(Data to process Opens)
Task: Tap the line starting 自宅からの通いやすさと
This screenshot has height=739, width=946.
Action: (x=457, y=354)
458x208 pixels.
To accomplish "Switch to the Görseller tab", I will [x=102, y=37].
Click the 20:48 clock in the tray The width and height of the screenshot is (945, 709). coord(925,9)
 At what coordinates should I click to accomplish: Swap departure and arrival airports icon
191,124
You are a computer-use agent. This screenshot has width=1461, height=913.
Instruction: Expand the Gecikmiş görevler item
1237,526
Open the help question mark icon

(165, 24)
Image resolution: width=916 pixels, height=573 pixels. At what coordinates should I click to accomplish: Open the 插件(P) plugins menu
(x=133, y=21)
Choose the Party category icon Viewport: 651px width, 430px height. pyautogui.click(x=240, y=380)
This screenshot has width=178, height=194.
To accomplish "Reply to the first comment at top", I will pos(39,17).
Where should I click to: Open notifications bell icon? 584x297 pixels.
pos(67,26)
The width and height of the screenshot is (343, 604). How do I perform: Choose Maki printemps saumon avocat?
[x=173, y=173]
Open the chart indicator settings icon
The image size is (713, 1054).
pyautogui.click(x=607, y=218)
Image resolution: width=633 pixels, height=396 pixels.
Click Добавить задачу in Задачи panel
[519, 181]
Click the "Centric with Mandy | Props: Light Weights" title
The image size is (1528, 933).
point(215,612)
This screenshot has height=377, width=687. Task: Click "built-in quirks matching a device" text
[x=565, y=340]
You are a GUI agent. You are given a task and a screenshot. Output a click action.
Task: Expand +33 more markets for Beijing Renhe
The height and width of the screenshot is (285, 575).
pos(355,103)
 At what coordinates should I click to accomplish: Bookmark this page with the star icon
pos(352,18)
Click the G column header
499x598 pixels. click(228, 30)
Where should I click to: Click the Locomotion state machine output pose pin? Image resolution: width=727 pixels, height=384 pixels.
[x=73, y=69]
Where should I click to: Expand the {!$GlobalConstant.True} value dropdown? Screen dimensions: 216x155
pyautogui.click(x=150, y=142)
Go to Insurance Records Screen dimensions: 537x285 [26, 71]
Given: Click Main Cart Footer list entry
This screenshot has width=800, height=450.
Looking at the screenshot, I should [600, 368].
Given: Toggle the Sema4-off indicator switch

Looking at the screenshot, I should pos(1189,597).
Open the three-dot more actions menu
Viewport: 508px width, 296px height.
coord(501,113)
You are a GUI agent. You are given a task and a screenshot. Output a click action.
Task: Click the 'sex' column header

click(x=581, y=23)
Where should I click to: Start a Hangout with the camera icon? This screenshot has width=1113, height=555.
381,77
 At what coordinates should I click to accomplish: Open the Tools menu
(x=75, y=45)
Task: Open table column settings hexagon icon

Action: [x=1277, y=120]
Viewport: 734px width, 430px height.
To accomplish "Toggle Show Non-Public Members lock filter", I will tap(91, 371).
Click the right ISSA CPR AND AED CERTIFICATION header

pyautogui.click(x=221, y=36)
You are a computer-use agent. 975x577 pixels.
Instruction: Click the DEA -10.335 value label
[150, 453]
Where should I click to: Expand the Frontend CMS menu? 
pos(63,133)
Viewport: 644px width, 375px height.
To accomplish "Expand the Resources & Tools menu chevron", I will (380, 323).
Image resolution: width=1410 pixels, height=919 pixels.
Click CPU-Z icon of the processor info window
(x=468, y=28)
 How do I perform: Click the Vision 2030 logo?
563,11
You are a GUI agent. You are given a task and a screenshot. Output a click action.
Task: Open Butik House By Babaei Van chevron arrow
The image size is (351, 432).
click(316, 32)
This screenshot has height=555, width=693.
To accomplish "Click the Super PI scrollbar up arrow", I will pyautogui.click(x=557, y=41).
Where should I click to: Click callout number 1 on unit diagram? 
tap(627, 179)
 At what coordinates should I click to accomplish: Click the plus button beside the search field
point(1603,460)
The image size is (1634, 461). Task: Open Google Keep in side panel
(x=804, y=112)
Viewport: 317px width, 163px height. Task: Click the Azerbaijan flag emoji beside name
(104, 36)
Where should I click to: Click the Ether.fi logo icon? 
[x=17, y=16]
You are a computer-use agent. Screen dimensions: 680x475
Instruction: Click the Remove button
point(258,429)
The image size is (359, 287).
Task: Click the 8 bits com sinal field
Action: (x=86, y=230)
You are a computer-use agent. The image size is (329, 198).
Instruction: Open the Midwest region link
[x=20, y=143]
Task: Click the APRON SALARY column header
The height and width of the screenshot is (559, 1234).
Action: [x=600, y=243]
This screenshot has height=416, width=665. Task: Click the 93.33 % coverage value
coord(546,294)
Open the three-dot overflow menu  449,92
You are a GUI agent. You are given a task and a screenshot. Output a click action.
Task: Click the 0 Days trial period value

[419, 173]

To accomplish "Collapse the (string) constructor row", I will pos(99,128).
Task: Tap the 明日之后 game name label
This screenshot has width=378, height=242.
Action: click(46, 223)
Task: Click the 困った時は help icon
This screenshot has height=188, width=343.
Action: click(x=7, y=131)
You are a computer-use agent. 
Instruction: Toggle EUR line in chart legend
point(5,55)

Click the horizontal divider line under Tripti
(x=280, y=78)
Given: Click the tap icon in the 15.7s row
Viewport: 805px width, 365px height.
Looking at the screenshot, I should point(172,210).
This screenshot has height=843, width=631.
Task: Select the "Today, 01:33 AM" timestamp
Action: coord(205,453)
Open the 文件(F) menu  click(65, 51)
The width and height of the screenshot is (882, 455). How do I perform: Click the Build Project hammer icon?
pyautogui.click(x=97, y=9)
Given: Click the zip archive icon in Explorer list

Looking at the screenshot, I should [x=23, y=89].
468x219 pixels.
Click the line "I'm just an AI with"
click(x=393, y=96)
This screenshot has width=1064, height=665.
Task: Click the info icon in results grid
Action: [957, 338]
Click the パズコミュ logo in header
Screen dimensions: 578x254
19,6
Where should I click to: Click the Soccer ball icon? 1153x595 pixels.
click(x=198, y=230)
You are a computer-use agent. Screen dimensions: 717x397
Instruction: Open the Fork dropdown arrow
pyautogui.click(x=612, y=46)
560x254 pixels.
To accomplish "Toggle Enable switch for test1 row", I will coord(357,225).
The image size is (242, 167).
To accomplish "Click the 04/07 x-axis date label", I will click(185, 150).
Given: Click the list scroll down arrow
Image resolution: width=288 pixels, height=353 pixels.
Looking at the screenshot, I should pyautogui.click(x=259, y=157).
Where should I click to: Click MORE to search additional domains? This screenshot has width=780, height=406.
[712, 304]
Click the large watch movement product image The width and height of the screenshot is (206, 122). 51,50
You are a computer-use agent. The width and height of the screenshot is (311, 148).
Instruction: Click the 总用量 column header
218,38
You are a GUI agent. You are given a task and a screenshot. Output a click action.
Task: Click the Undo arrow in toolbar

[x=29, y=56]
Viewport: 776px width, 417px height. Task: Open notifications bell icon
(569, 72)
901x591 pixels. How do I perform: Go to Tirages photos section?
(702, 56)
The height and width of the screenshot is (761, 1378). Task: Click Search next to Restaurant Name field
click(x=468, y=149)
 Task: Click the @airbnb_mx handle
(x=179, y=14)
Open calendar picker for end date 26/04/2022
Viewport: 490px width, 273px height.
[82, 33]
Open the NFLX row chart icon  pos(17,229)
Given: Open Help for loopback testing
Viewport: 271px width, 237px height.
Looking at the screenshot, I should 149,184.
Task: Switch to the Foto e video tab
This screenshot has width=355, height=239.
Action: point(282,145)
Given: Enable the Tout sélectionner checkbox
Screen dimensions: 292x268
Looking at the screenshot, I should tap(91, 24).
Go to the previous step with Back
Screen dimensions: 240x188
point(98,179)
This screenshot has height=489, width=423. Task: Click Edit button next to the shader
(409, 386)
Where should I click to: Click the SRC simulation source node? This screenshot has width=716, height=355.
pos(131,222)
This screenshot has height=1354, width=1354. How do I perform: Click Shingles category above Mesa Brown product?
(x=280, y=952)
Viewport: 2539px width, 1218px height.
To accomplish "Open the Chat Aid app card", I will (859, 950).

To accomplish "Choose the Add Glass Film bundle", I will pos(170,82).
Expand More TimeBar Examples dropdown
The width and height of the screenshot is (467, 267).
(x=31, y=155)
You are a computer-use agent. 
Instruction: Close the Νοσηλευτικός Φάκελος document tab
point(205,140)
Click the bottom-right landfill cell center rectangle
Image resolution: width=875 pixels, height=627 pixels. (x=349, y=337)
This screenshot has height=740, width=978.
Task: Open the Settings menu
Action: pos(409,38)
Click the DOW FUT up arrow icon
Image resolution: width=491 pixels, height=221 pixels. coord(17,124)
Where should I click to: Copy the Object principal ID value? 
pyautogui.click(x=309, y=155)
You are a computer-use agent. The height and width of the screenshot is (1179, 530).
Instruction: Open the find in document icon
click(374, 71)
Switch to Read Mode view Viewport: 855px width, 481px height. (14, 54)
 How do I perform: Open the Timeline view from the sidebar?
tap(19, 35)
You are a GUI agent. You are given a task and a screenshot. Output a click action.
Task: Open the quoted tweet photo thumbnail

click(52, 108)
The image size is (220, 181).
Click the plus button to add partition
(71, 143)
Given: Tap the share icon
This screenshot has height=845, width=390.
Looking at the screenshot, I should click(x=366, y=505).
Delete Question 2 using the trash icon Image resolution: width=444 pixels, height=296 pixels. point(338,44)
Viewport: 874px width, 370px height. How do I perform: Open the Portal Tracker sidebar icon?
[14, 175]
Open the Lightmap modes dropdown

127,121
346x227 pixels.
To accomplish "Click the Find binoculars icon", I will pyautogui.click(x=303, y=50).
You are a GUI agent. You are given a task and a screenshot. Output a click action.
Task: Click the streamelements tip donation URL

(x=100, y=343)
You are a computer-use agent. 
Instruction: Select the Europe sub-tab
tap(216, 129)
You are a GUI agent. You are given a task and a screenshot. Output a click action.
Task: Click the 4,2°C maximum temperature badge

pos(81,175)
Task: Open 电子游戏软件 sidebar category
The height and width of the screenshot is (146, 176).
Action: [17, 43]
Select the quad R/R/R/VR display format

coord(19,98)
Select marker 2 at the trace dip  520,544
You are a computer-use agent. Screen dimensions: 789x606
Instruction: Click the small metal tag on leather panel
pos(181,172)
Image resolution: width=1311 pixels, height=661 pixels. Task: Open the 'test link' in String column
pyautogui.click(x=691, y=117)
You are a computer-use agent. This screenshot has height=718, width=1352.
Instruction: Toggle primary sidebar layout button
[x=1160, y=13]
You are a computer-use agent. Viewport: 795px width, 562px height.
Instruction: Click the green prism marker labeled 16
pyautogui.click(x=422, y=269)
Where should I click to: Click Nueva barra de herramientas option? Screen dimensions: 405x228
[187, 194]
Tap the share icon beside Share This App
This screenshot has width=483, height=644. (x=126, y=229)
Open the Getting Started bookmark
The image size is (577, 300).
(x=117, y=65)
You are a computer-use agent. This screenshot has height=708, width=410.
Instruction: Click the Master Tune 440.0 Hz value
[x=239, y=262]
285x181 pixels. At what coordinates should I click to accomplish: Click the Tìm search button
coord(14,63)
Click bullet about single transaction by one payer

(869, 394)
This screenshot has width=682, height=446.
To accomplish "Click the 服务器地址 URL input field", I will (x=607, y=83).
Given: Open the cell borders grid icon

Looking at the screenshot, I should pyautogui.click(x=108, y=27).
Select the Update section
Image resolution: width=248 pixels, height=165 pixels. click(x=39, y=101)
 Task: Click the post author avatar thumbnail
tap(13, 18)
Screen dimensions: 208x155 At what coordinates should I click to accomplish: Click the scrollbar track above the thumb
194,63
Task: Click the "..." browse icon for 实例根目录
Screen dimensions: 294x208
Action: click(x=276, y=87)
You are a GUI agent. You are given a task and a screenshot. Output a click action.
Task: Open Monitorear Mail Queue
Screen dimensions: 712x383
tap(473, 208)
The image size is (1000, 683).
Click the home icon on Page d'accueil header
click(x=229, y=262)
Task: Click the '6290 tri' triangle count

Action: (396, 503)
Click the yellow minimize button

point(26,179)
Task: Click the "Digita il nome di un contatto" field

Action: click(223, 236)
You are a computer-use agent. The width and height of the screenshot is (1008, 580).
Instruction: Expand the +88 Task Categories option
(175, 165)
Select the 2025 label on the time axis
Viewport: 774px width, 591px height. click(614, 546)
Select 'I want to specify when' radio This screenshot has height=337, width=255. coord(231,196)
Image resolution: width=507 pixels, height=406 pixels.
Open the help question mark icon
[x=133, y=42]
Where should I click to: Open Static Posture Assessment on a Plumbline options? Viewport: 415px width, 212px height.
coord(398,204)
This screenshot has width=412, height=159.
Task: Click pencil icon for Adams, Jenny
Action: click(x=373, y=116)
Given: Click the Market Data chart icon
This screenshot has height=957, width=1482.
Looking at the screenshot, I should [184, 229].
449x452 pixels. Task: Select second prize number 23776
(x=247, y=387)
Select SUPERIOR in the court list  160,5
(Data to process Closes)
Would you please copy exactly the part of the entries above that begins at the line containing "Expand More TimeBar Examples dropdown" and ends at the line containing "Delete Question 2", both lines included?

Expand More TimeBar Examples dropdown
The width and height of the screenshot is (467, 267).
(x=31, y=155)
You are a computer-use agent. 
Instruction: Close the Νοσηλευτικός Φάκελος document tab
point(205,140)
Click the bottom-right landfill cell center rectangle
Image resolution: width=875 pixels, height=627 pixels. (x=349, y=337)
This screenshot has height=740, width=978.
Task: Open the Settings menu
Action: pos(409,38)
Click the DOW FUT up arrow icon
Image resolution: width=491 pixels, height=221 pixels. coord(17,124)
Where should I click to: Copy the Object principal ID value? 
pyautogui.click(x=309, y=155)
You are a computer-use agent. The height and width of the screenshot is (1179, 530).
Instruction: Open the find in document icon
click(374, 71)
Switch to Read Mode view Viewport: 855px width, 481px height. (14, 54)
 How do I perform: Open the Timeline view from the sidebar?
tap(19, 35)
You are a GUI agent. You are given a task and a screenshot. Output a click action.
Task: Open the quoted tweet photo thumbnail

click(52, 108)
The image size is (220, 181).
Click the plus button to add partition
(71, 143)
Given: Tap the share icon
This screenshot has height=845, width=390.
Looking at the screenshot, I should click(x=366, y=505).
Delete Question 2 using the trash icon Image resolution: width=444 pixels, height=296 pixels. point(338,44)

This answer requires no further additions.